Friday, June 20, 2008

Finding the umask of a running process in Solaris…

…is inordinately difficult. This seemingly basic piece of information is not available through /proc, nor through dtrace, nor any other supported way. It can only be retrieved by crawling through the kernel's data structures, either with mdb(1) or through using libkvm, an even uglier way to do it.

Chad Mynhier provides the way to do it on his blog, as well as pointing to a thread on comp.unix.solaris about the same topic, showing how to do it in C using libkvm.

Wednesday, June 11, 2008

Today's boneheaded Solaris admin move

I converted the /var filesystem of a host I was installing to be a DiskSuite mirror, but forgot that I shouldn't attach the other side of the mirror until the filesystem was mounted through the metadevice.

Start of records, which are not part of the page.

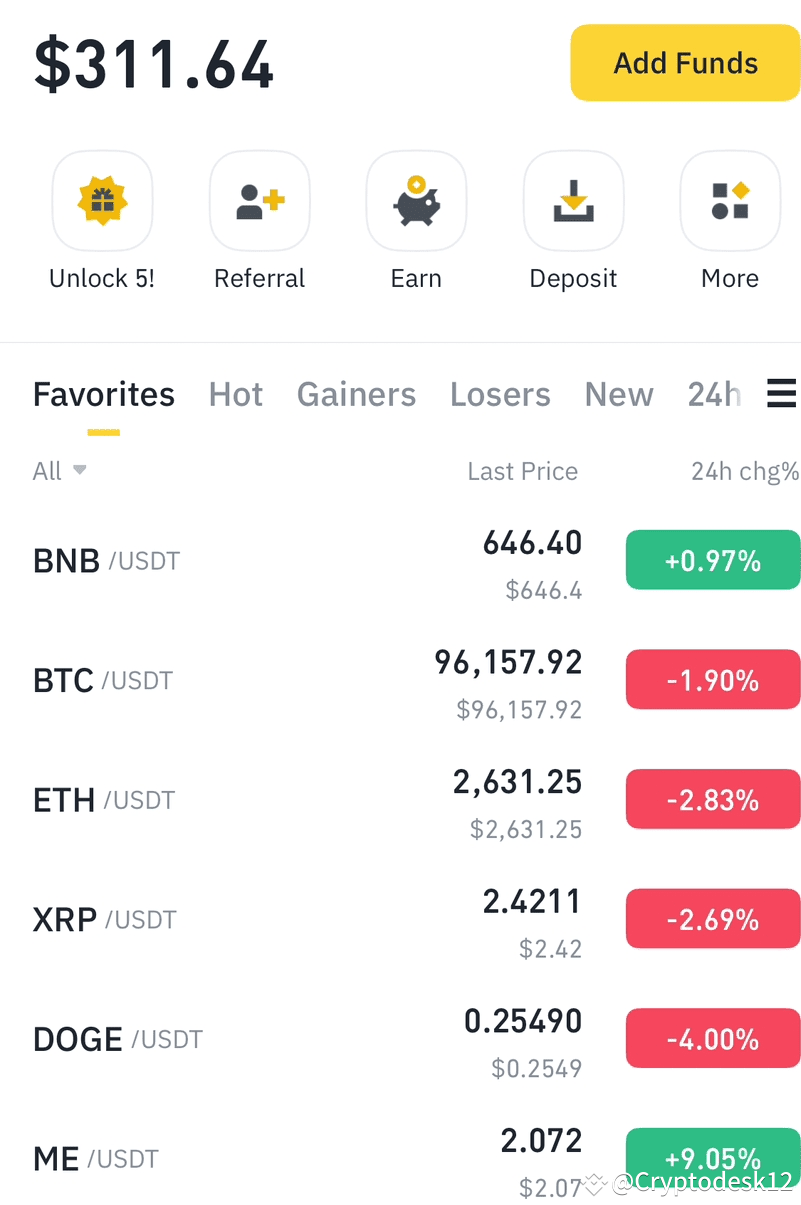The width and height of the screenshot is (801, 1205).
Task: Open the Referral shortcut
Action: (259, 201)
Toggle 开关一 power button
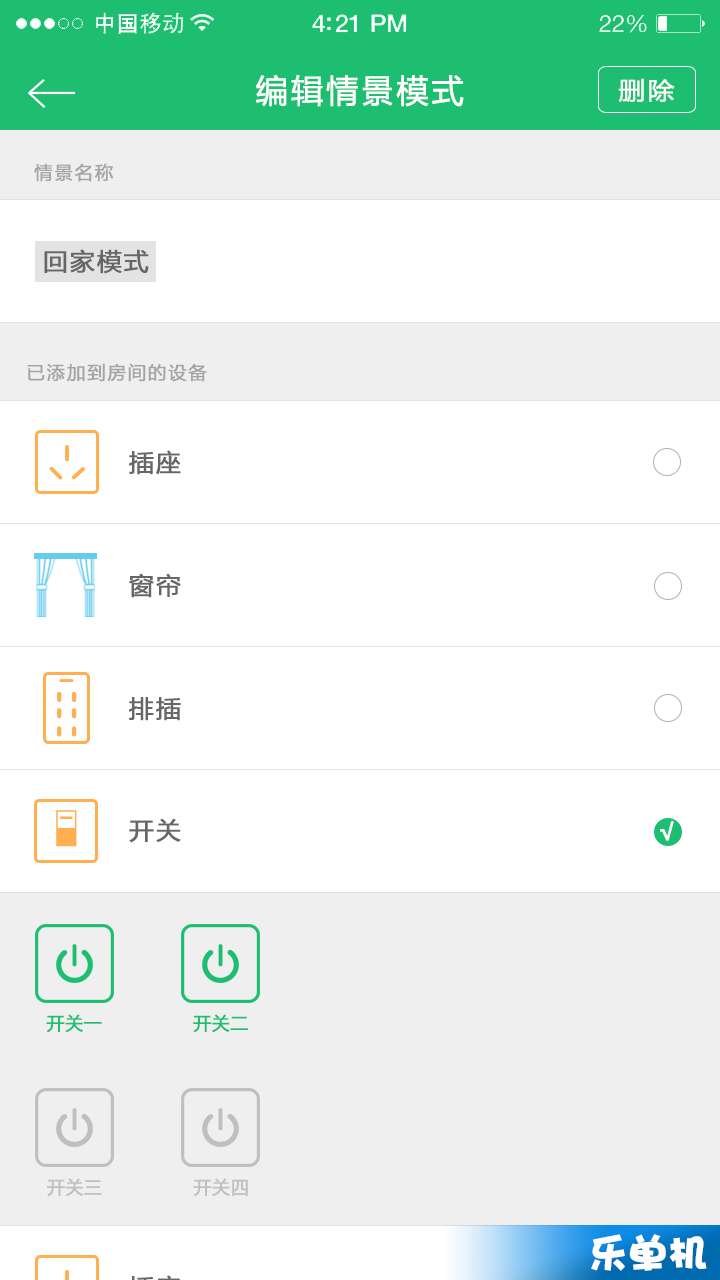The image size is (720, 1280). click(x=74, y=964)
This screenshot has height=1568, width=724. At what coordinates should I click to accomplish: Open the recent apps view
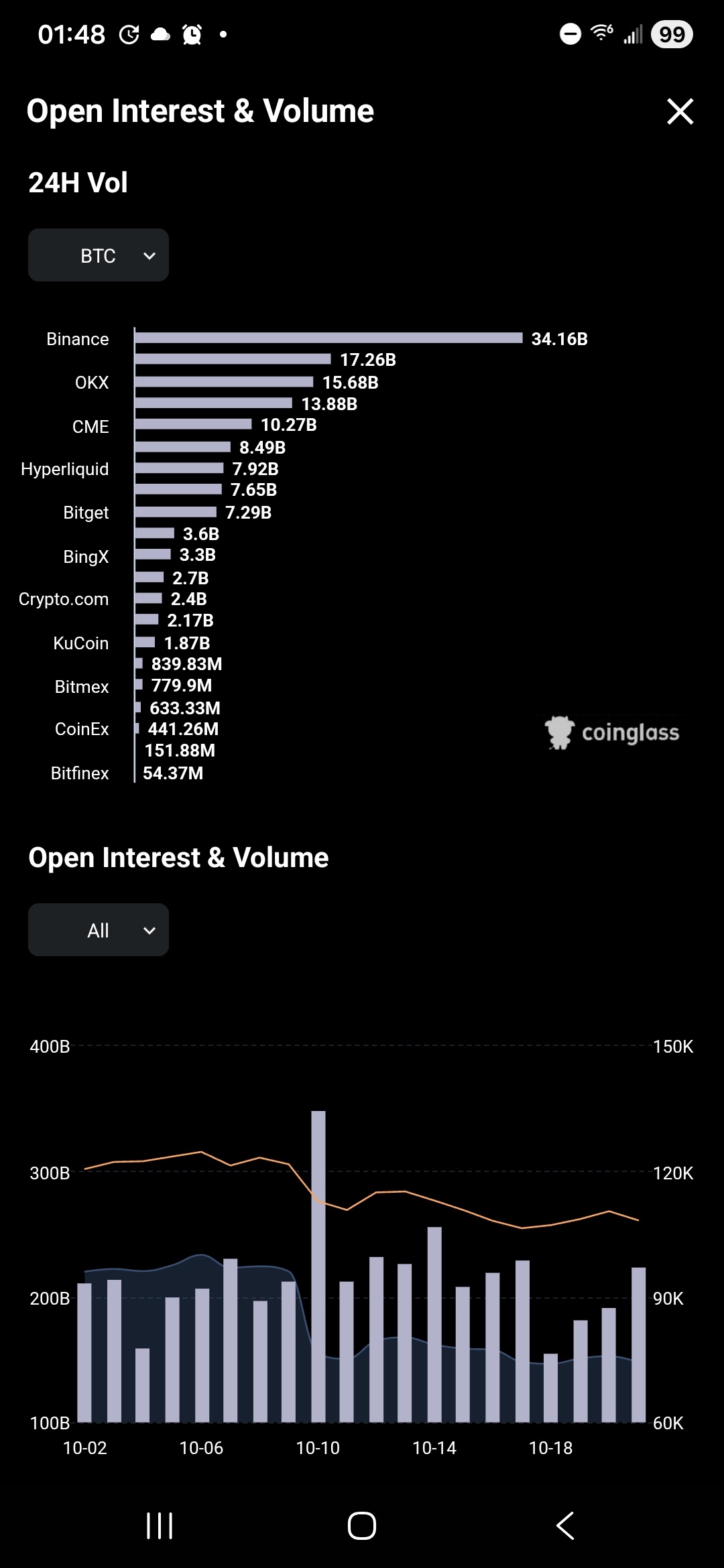[160, 1526]
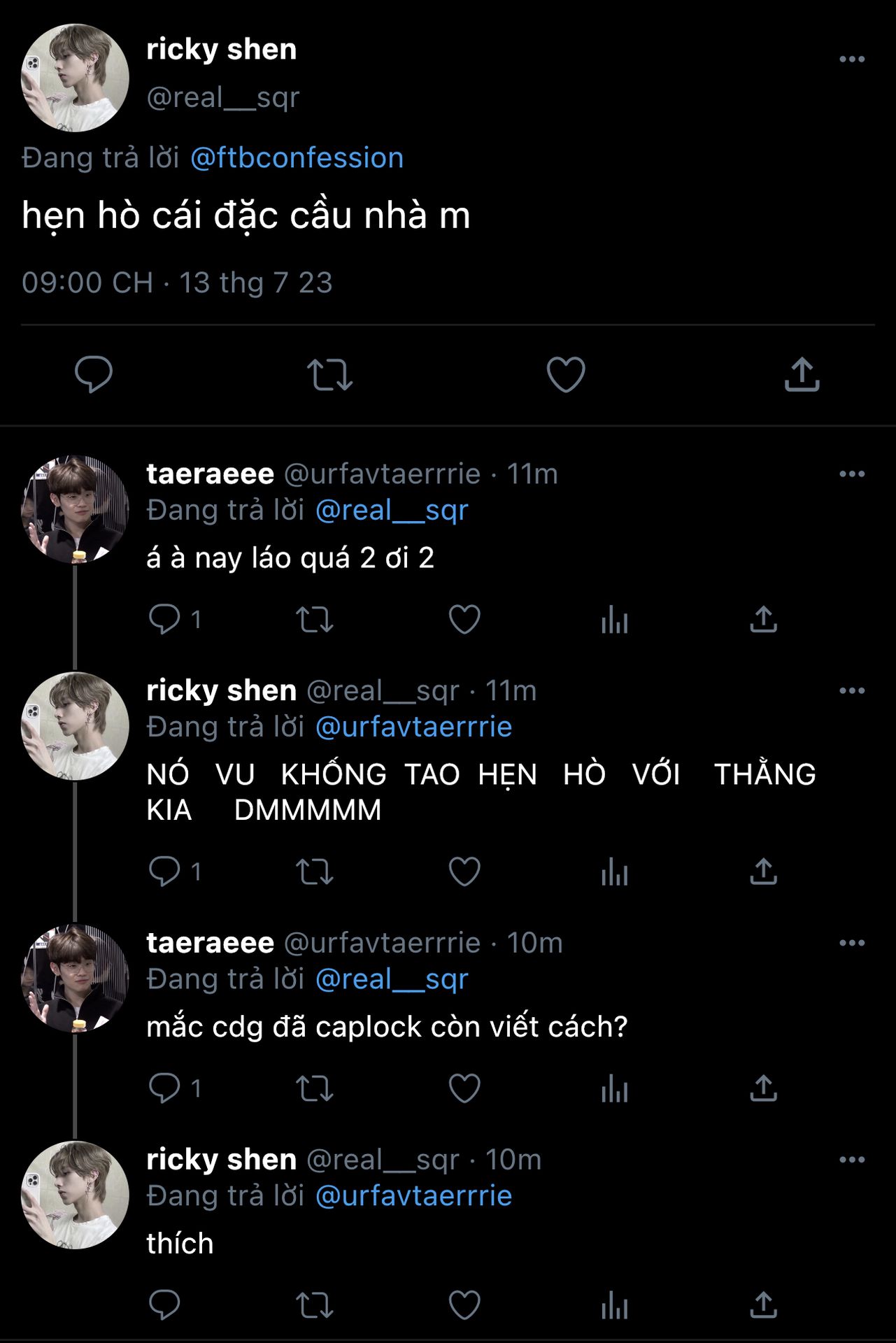Like the main tweet by ricky shen

click(x=565, y=374)
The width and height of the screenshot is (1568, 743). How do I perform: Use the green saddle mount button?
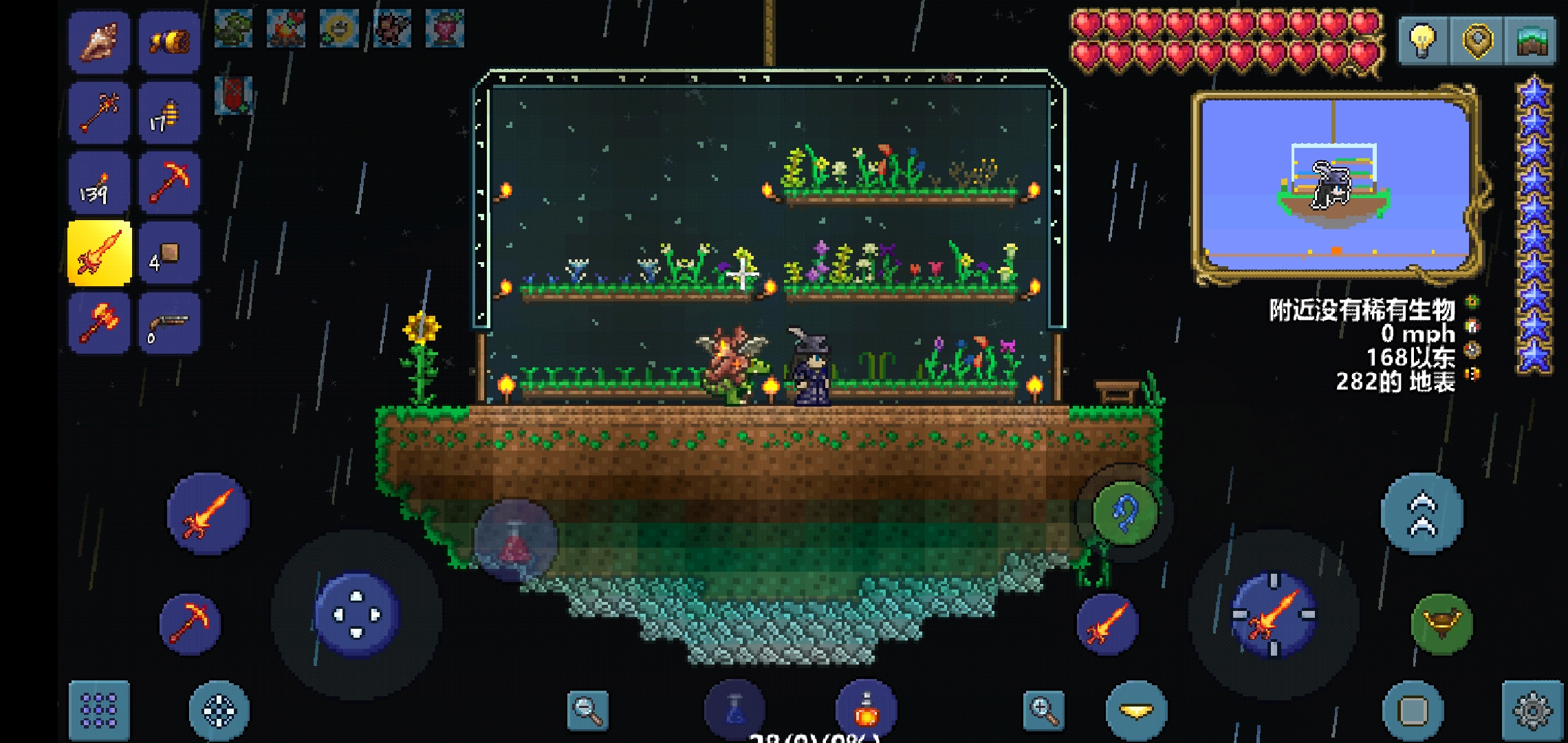[1442, 624]
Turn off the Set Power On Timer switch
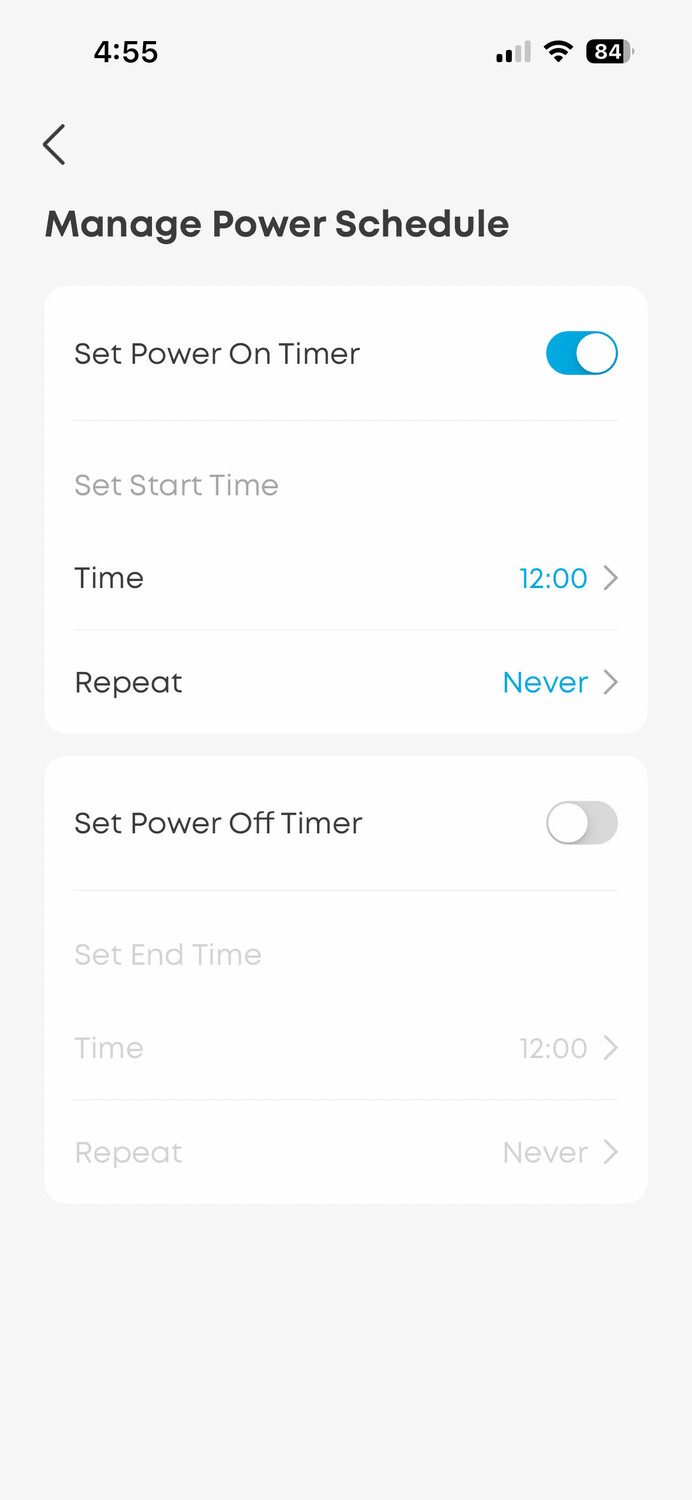 [582, 354]

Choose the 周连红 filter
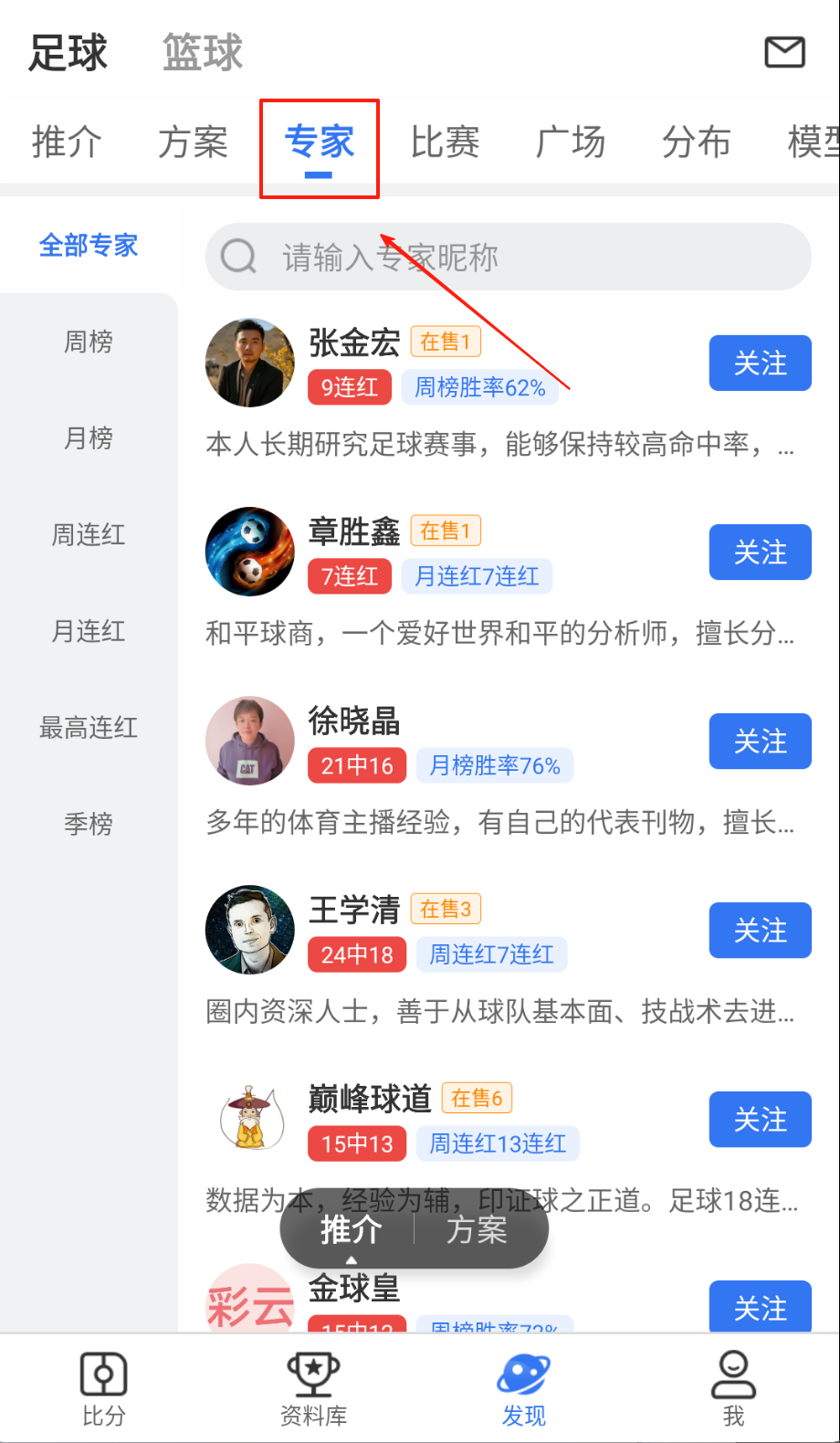click(89, 534)
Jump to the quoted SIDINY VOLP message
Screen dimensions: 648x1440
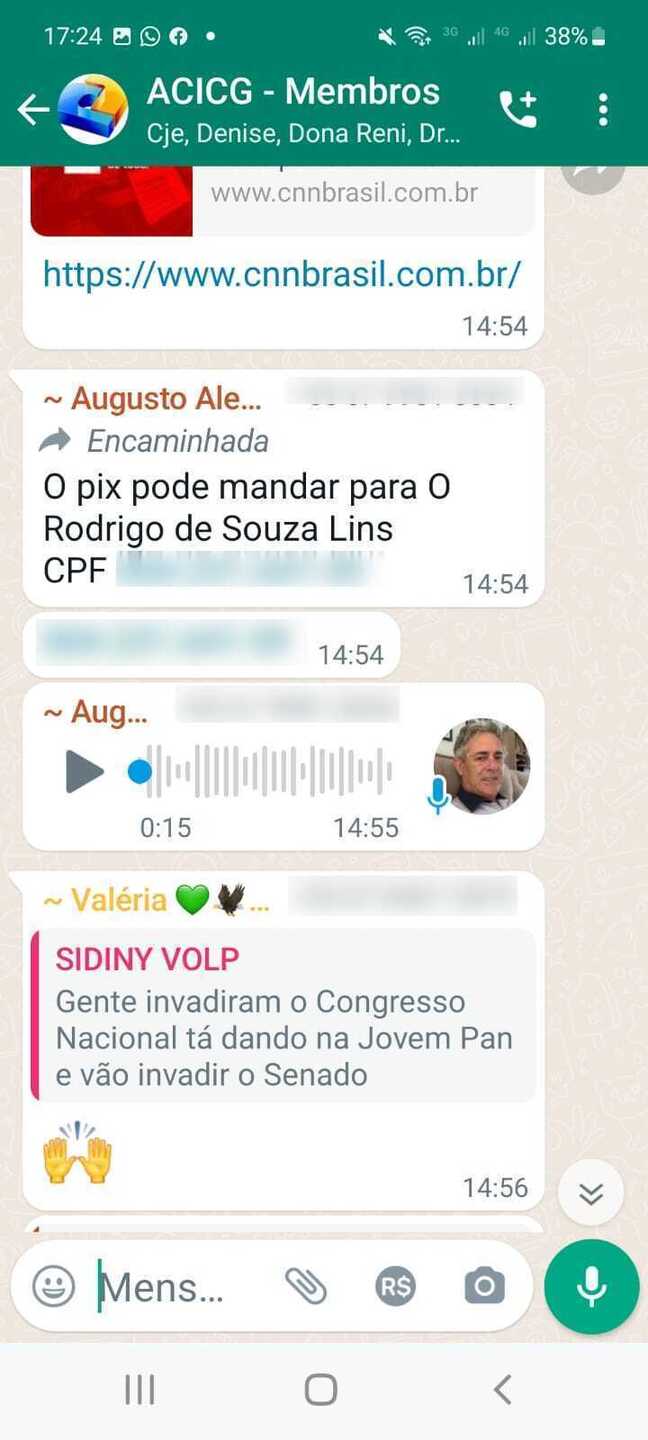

Further compounding the problem, I didn't restart the system until after the mirror had resynced and I'd done a bunch of other work. After the reboot, a flood of errors from fsck; unsurprisingly, since everything I'd done to the system since I added the mirror had only been written to one half, but DiskSuite (Solaris Volume Manager, I guess, to give it its modern term) thought both mirrors were good, and was randomly reading from the good side or the bad side …

What makes it even more stupid is that I know better.

Given that I'd just installed the system, it was quicker to just re-jumpstart …

Tuesday, January 29, 2008

Odd Solaris DiskSuite problem, and solution

One of the systems I admin had a failed disk that was in use by two DiskSuite RAID 5 volumes (IMO insane, given the performance hit, but not my decision). After the disk was replaced, any attempt to run DiskSuite programs such as 'metastat' gave the following error:

Assertion failed: mdrcp->colnamep->start_blk <= rcp->un_orig_devstart, file ../common/meta_raid.c, line 151
metastat: Abort
Abort (core dumped)

No documentation about this error available anywhere, and a Google only found 3 or 4 hits, none of them helpful (one of them involved using LD_PRELOAD to replace the abort() function to allow 'metaclear' to delete the RAID, recreate it, and reload from backups.

I worked out why the error occurred, though. When the disk was replaced, it of course came with a label/TOC with partitions defined. If these partitions don't match the pre-existing RAID setup, the metadisk tools die a death.

All that was required was to build up the proper partitioning, and then everything worked fine.